How to get .KRobserved files from .hic file type? #53

Closed atmaivancevic closed 11 months ago

atmaivancevic commented 3 years ago

Hi,

I'm having issues whenever I try to use a .hic file type to compute powerlaw fit. From the github, I thought I could feed in just a .hic file, but compute_powerlaw_fit_from_hic.py seems to expect .KRobserved files too? I've attached some example input and errors below.

First, I tried downloading public Hi-C data and fitting a powerlaw distrubtion, e.g.:

cd HiC_from_HCT116-RAD21/
wget https://4dn-open-data-public.s3.amazonaws.com/fourfront-webprod/wfoutput/4a1b58d3-9ae6-43e4-91cf-49f1fcbbab33/4DNFIYWONU7A.hic
cd ..

python ABC-Enhancer-Gene-Prediction/src/compute_powerlaw_fit_from_hic.py \
--hicDir HiC_from_HCT116-RAD21/ \
--outDir HiC_from_HCT116-RAD21/powerlaw/ \
--maxWindow 1000000 \
--minWindow 5000 \
--resolution 5000

But it failed with the following error: [Errno 2] No such file or directory: 'HiC_from_HCT116-RAD21/chr1/chr1.KRobserved.gz'

I get the same error when I try to download the file suggested on the github, i.e.:

python ABC-Enhancer-Gene-Prediction/src/juicebox_dump.py \
--hic_file https://hicfiles.s3.amazonaws.com/hiseq/k562/in-situ/combined_30.hic \
--juicebox "java -jar juicer_tools.jar" \
--outdir testHic/ \
--chromosomes 1

gives this error:

Starting chr1 ... 
java -jar juicer_tools.jar dump observed KR https://hicfiles.s3.amazonaws.com/hiseq/k562/in-situ/combined_30.hic 1 1 BP 5000 testHic//chr1//chr1.KRobserved
Running command: gzip testHic//chr1//chr1.KRobserved
gzip: testHic//chr1//chr1.KRobserved: No such file or directory
subprocess.CalledProcessError: Command 'gzip testHic//chr1//chr1.KRobserved' returned non-zero exit status 1.

Am I missing something? Do we need to generate the *.KRobserved files ourselves?

Any help would be great, many thanks in advance!

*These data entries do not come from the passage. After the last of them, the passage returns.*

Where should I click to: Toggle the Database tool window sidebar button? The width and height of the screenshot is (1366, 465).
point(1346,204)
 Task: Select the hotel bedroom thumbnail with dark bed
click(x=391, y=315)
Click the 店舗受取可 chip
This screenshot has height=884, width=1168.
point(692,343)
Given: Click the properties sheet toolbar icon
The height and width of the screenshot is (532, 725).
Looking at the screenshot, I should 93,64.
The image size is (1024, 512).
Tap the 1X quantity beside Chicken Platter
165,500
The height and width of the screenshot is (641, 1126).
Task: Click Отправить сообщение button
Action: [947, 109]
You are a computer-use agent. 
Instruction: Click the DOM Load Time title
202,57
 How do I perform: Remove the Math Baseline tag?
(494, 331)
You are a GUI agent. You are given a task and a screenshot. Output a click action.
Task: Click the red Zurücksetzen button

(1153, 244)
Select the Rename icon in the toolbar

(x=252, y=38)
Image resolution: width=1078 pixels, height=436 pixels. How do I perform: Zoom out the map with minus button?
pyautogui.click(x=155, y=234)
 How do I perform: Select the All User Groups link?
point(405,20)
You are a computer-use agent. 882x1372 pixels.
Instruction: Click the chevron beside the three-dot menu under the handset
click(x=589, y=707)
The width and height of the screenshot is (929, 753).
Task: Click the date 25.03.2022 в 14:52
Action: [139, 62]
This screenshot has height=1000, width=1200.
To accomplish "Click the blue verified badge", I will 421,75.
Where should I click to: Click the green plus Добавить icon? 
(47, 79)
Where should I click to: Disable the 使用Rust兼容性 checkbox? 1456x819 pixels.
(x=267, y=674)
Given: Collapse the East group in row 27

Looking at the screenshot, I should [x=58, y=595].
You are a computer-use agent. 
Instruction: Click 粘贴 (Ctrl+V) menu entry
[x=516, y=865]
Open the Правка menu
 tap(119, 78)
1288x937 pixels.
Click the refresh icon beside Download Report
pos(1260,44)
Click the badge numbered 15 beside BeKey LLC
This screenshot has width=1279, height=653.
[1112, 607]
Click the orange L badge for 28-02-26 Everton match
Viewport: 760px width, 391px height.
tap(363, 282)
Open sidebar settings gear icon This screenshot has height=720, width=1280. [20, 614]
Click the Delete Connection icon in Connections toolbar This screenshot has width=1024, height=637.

lindaboshans commented 3 years ago

You can generate the *.KRobserved files by using juicebox_dump.py in the src folder

python juicebox_dump_VC.py --hic_file path_to_hic/.hic --juicebox "java -jar juicer_tools_1.22.01.jar" --outdir --chromosomes $chrom

jialuqian commented 3 years ago

python juicebox_dump_VC.py --hic_file path_to_hic/.hic --juicebox "java -jar juicer_tools_1.22.01.jar" --outdir --chromosomes $chrom I'm sorry, I made the same mistake and it still says no file after using this command line

捕获

Any help would be great, many thanks in advance!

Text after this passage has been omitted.